# [WHAT THE TASK REQUIRES]
Look below for the line that contains "Task: Select the Давление воздуха row label", then copy it and each following line exactly, through and including the line that contains "1068x785 pixels.".

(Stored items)
++++++

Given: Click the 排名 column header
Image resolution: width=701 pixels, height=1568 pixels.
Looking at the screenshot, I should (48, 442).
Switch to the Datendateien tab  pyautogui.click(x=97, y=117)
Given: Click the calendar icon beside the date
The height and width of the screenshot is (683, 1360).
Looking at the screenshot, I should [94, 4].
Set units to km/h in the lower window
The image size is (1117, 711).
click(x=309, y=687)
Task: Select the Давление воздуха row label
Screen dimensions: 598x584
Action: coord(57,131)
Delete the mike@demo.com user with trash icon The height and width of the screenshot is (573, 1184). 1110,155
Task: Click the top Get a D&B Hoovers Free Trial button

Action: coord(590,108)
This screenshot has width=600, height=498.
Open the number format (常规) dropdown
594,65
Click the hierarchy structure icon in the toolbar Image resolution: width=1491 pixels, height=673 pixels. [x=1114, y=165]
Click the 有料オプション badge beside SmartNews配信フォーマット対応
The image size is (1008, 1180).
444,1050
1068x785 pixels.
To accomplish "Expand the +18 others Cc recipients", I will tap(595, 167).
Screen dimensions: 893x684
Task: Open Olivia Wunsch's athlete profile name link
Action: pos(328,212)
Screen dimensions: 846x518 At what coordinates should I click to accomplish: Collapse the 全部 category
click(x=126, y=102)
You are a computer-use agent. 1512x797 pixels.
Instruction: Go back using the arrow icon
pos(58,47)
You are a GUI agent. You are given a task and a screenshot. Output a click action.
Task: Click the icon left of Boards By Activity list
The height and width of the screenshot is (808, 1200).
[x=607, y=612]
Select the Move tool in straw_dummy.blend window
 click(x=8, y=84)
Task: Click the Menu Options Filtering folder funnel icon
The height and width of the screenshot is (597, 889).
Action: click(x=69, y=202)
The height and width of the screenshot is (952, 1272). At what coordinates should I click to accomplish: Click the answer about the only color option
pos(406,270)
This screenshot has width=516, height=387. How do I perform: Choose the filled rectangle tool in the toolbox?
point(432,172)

++++++

# [OUTPUT FOR THIS TASK]
Task: Select the Давление воздуха row label
Screen dimensions: 598x584
Action: coord(57,131)
Delete the mike@demo.com user with trash icon The height and width of the screenshot is (573, 1184). 1110,155
Task: Click the top Get a D&B Hoovers Free Trial button

Action: coord(590,108)
This screenshot has width=600, height=498.
Open the number format (常规) dropdown
594,65
Click the hierarchy structure icon in the toolbar Image resolution: width=1491 pixels, height=673 pixels. [x=1114, y=165]
Click the 有料オプション badge beside SmartNews配信フォーマット対応
The image size is (1008, 1180).
444,1050
1068x785 pixels.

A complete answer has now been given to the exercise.